§ TASK INSTRUCTIONS
Count the lines below that contain the string "document", treating uppercase and lowercase as distinct, and give only the number.

Element lookup lines:
<<<<

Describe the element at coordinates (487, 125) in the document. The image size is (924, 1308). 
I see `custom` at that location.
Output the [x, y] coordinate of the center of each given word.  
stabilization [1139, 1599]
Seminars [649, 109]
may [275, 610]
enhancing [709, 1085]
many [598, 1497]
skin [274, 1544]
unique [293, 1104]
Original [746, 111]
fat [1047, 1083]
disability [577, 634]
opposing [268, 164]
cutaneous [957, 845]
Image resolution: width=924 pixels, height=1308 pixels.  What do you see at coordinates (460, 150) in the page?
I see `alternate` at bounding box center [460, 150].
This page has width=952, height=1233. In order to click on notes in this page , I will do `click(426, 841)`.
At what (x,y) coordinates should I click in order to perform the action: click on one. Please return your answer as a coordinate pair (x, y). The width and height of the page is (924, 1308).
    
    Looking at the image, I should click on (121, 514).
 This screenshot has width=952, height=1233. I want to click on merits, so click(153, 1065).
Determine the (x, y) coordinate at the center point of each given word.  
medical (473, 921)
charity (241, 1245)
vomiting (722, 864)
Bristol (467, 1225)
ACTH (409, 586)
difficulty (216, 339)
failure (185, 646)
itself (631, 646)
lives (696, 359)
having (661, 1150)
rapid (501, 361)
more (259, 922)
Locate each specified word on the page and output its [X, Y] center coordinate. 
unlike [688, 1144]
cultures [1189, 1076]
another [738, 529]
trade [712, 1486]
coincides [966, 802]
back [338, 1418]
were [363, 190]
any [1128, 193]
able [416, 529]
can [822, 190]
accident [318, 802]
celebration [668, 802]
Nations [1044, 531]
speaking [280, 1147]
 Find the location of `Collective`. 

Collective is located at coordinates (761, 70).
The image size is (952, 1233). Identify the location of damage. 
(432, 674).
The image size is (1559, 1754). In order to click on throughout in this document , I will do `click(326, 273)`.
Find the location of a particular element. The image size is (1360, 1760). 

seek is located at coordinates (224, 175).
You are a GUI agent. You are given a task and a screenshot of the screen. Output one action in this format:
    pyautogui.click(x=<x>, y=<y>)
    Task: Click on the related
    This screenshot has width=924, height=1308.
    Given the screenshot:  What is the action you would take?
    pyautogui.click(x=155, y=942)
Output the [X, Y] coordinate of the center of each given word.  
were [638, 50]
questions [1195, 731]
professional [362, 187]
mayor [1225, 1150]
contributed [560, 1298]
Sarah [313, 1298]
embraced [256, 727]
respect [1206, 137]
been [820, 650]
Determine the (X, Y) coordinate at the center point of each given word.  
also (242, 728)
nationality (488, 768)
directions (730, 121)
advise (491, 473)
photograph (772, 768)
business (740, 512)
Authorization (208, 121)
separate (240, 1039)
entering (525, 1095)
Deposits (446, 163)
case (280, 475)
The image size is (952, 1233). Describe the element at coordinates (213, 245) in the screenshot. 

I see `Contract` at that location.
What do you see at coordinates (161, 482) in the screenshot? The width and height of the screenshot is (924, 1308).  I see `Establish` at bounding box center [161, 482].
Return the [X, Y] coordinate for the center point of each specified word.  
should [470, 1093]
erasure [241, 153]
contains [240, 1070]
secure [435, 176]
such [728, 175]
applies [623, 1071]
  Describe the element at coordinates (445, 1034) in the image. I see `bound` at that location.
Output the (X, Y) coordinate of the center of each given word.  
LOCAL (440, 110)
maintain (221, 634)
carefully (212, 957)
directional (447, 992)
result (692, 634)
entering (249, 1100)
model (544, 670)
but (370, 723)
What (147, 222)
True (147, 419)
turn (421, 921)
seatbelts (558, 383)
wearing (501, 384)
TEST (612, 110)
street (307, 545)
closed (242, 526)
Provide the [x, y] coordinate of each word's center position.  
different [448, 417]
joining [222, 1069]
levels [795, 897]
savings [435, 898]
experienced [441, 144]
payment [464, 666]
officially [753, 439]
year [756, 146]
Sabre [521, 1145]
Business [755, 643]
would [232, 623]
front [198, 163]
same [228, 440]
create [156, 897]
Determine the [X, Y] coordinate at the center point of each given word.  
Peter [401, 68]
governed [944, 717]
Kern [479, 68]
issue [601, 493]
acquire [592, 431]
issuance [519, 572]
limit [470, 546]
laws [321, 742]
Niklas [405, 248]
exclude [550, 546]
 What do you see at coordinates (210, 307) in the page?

>>>>

§ RESULT OF THE EXERCISE
2